Dirge technically has four siblings waiting for him at the temple. Haflidi, who at this point would be either an older teenager or a young adult, an angry spiteful vindictive barbarian goliath. Ornaryn, a drow vengeance paladin, who IS invested in trying to make sure the Temple's newest additions aren't horrifically traumatized (and near immediately removed from influence and forced to travel to the other side of the continent). Zherimon, the eldest, a tiefling paladin serving as the current head of the cult (begrudgingly). And Orin. Not only is Orin close to his age, she's also the only one who's as happy to see him as he is to see her. His other siblings are all emotionally unavailable for one reason or another, but Orin is here and Orin is excited and now he finally doesn't have to be alone anymore. He latches onto her very quickly, and throughout his entire time with the cult, she's the only one he was ever close to.
Orin is canonically the youngest in the cult to ever achieve the rank of Unholy Assassin, which, given that shes close to Dirge's age, would mean she achieved that lofty goal BEFORE him, and I like to think this is another example of Orin's latent natural talents and skills that eventually contribute to her feeling ignored and overshadowed. Because for at least half of their lives together, it would've been the other way around. Dirge and his prodigy sister, who had already served as Bhaal's mouthpiece once before in the ritualistic killing of her mother. Ironically its a relationship they were both happy with. Dirge arrives at the temple emotionally distraught, but now Orin finally has a playmate her own age, AND hes going to join the temple, same as her! Finally someone she can practice murder with that isn't grandpa Sarevok!

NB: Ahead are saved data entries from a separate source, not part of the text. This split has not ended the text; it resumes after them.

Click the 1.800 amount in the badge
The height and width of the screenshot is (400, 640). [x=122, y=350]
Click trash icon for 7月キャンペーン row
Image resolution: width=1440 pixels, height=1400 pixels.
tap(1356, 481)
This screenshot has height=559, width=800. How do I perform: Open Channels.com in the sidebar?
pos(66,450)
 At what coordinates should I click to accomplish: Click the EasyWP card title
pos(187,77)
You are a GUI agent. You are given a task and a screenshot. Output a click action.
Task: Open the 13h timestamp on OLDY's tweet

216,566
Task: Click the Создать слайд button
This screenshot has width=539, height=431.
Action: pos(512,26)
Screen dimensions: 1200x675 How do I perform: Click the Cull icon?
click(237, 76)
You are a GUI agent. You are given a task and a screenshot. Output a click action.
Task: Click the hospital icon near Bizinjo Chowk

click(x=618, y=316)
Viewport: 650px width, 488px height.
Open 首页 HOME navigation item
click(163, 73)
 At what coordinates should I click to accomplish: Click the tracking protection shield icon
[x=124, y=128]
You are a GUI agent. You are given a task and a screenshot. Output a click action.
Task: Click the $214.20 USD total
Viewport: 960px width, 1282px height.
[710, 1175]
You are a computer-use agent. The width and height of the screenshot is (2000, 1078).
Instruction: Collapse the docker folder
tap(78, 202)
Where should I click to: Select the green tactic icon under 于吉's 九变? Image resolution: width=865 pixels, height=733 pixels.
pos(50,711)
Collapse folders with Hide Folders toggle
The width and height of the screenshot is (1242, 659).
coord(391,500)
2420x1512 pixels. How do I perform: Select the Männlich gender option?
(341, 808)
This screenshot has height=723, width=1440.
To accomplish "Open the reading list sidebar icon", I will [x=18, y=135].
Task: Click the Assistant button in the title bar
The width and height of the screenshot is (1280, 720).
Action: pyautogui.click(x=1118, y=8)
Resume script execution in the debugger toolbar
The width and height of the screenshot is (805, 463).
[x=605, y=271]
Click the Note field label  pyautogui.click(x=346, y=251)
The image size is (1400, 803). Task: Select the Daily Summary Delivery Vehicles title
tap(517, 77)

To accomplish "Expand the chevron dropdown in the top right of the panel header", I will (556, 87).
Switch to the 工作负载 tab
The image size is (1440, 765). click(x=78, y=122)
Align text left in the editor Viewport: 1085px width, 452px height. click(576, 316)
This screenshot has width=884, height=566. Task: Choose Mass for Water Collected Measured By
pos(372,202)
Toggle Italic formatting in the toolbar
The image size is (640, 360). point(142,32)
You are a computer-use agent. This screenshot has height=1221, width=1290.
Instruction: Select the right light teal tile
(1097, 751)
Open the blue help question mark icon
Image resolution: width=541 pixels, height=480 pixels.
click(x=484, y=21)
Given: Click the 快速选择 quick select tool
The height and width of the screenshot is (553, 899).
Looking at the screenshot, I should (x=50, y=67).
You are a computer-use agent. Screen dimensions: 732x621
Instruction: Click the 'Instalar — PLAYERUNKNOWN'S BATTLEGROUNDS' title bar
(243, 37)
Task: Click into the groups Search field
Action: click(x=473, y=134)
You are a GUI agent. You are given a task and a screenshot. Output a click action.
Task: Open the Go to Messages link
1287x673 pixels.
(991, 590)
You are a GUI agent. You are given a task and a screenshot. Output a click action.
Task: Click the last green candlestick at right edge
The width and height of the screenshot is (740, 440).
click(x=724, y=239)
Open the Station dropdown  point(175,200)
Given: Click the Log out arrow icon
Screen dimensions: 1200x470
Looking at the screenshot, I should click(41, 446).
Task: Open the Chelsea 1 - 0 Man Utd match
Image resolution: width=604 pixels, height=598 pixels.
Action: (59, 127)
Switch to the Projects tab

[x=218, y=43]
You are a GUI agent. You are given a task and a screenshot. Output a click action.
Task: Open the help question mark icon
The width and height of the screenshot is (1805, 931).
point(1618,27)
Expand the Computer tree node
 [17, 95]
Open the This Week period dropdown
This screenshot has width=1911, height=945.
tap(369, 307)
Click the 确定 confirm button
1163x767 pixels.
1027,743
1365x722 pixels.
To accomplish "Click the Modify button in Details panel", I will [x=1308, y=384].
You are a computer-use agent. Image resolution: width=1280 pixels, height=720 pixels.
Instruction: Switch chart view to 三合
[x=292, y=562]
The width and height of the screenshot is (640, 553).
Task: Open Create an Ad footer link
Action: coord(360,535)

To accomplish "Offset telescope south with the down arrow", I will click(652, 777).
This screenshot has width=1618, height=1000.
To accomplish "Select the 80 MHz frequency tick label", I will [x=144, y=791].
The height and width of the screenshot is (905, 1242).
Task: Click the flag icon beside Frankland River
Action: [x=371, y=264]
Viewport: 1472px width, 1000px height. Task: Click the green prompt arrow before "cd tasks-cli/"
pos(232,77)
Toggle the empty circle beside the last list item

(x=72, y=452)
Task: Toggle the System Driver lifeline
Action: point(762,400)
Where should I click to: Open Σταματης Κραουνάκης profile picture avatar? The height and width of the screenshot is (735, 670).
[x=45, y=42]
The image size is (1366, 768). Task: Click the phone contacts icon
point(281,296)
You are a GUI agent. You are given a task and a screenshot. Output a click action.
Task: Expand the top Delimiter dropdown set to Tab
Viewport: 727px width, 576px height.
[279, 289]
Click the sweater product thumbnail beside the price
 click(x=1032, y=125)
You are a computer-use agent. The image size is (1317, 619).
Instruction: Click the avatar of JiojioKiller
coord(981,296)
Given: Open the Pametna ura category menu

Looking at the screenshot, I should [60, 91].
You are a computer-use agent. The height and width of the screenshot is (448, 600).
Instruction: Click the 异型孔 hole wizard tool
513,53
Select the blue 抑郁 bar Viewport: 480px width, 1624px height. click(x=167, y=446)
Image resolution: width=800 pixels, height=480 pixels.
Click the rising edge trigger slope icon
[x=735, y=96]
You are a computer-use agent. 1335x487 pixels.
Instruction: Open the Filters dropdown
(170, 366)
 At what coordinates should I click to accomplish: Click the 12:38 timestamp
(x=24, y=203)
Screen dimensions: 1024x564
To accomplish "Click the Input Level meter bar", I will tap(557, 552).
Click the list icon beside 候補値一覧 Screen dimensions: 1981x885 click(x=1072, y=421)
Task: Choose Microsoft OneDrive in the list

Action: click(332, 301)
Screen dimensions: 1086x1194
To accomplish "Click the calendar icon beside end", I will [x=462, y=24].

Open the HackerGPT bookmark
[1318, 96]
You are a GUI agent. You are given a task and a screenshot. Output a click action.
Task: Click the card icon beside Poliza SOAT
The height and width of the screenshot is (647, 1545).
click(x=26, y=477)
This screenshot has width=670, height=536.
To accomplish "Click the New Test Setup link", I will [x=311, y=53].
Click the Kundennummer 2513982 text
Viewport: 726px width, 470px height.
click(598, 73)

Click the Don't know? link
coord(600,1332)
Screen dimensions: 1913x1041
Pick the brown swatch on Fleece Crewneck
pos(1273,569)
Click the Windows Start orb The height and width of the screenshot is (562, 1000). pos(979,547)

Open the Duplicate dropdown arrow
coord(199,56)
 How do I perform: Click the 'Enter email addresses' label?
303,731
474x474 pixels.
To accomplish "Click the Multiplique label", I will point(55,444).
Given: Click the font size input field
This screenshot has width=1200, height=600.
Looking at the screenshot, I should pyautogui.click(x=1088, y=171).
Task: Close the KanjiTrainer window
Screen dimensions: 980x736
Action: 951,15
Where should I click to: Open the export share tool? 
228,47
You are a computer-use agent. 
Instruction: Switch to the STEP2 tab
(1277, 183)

Dirge is a crybaby as a kid, and hes quiet and deferential. This is a new place, with lots of new people (and he's never been fond of new people), and he still feels sick about his parents, but he hits it off with Orin immediately. Orin has a strong mischief streak, emboldened by her shapeshifting, and she ADORES having someone to teach and be superior to. Dirge in turn is happy to have someone who delights in teaching him, because a lot of whats going on is confusing and unintuitive and upsetting. Orin softens his early years of indoctrination into something that could even be construed as pleasant. She excels and pulls ahead, and she bullies her brother for being a crybaby, but she still reaches out behind her to help pull him back up. Orin very much takes on the role of "big sister" even though its a negligble distinction given their circumstances. She teaches him how to delight in torture, makes the doctrine of nihilism make sense, emphasizes that the two of them are special and chosen and important, that they dont have to care what other people think, because theyre stupid and wrong anyways. She diminishes the pain he feels from killing his parents by affirming what SHES been taught, that it was a good and holy and rightous thing and he deserved to be rewarded for it, just like she was (though maybe not the SAME reward because SHES going to lead the temple one day!). Sarevok and Zherimon have already decided on grooming Dirge for the role instead, knowing EXACTLY the difference between them, but both Dirge and Orin are children, whats more important is making sure Dirge is properly indoctrinated, and Orin is very useful for that.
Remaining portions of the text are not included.